_PROVIDED RECORDS_
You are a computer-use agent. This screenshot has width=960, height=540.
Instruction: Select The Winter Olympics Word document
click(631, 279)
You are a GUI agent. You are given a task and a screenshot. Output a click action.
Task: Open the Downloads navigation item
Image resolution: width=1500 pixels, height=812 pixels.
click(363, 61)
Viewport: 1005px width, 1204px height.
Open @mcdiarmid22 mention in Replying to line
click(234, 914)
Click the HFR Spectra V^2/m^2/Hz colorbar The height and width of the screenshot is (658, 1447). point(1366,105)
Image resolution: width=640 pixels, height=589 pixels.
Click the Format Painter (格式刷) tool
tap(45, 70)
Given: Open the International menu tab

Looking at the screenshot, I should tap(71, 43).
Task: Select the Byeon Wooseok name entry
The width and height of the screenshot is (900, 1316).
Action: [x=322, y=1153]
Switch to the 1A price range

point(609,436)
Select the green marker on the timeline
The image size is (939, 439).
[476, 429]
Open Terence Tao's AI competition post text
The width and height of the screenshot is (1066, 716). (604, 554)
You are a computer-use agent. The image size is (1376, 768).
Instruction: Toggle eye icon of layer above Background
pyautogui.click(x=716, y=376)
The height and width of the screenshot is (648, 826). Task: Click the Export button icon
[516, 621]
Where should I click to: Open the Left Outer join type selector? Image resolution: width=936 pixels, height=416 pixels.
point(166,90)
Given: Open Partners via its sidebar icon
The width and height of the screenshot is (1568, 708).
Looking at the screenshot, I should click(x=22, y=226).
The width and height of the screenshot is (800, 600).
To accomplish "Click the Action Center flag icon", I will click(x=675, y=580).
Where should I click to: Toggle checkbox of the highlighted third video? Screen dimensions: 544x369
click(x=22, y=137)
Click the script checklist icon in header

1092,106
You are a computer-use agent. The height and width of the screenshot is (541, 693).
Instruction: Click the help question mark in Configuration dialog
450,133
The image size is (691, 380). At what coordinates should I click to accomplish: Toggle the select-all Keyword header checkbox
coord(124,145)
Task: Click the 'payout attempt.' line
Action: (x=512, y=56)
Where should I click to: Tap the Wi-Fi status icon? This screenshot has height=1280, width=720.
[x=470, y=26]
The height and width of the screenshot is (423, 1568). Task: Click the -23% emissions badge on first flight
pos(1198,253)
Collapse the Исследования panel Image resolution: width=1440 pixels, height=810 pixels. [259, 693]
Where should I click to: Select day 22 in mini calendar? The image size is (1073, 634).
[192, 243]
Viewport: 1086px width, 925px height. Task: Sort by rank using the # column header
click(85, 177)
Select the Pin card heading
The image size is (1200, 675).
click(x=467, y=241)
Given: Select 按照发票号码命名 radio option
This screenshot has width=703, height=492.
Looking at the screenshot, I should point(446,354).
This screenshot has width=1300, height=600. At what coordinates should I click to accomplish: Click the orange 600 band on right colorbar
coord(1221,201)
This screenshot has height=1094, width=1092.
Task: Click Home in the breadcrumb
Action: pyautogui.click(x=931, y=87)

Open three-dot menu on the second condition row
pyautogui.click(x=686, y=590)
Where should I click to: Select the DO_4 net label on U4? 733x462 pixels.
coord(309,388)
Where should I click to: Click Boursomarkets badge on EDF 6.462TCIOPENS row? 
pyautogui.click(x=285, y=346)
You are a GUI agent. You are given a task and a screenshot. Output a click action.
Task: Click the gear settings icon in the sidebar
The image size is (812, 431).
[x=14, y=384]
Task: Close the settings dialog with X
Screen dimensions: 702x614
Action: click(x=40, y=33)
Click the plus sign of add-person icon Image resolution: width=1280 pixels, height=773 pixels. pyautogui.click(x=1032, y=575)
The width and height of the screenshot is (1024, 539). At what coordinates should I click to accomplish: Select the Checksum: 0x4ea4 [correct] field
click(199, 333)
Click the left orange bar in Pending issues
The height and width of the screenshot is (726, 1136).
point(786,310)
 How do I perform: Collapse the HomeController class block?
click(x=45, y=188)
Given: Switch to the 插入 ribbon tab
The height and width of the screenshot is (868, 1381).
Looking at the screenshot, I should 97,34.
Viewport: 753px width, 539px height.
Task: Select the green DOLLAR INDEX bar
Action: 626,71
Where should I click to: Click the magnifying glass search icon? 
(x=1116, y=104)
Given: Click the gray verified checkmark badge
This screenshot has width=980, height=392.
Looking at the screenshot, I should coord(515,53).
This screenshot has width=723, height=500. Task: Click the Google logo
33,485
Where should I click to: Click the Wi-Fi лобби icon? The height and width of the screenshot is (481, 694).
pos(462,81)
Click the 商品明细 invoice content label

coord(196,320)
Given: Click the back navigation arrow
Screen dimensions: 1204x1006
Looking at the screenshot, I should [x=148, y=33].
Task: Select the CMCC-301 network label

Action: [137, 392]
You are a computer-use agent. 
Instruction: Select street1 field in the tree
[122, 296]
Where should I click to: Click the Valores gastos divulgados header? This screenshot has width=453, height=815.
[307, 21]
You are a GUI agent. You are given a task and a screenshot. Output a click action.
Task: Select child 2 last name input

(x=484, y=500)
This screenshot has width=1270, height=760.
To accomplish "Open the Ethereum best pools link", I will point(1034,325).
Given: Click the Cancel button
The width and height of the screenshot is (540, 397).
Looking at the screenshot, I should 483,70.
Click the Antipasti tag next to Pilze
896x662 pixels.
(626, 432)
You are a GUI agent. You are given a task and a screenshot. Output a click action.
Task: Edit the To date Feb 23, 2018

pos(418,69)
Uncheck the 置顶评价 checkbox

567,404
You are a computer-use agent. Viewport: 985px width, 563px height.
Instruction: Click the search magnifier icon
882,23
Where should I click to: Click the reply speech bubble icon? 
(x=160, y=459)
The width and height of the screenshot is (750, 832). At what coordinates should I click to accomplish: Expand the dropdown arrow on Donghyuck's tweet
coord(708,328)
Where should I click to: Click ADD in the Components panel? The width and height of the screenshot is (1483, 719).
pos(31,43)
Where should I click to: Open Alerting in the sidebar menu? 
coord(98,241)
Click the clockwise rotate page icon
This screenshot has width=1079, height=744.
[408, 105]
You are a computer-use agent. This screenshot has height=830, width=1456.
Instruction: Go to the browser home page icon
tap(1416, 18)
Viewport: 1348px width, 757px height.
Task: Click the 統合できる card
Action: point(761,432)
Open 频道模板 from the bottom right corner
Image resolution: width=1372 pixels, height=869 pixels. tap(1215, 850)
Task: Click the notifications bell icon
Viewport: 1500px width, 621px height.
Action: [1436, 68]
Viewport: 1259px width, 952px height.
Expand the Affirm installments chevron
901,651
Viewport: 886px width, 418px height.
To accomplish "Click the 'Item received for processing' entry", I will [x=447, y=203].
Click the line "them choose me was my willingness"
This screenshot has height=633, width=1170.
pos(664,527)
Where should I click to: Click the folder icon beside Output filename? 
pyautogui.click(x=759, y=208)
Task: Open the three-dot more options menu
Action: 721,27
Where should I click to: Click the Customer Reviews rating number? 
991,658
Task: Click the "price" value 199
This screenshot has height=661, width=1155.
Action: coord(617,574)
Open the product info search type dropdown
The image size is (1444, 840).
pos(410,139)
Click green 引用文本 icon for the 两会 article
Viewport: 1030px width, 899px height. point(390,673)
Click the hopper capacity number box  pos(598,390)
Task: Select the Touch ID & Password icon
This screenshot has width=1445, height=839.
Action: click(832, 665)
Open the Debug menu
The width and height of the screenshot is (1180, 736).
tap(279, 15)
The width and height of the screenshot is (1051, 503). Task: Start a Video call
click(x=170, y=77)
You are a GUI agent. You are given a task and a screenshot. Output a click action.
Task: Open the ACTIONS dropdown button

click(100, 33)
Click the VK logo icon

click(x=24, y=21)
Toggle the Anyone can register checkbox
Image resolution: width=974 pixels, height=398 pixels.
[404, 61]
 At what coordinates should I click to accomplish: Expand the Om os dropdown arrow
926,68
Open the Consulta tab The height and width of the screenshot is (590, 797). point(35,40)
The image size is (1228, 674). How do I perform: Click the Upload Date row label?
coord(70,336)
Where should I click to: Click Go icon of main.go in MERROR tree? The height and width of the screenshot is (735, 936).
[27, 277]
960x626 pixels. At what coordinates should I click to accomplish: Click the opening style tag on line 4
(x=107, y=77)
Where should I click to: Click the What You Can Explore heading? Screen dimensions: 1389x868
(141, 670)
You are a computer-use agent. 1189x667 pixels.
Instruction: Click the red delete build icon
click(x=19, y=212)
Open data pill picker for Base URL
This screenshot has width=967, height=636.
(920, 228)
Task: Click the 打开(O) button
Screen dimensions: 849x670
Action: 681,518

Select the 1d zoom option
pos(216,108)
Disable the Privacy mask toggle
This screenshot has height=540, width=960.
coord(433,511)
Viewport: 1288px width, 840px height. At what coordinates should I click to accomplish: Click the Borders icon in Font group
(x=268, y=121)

_WHAT YOU HAVE TO DO_
Search the records above for "settings". Copy each line where it is found.

_TASK ANSWER_
Task: Click the gear settings icon in the sidebar
Task: Close the settings dialog with X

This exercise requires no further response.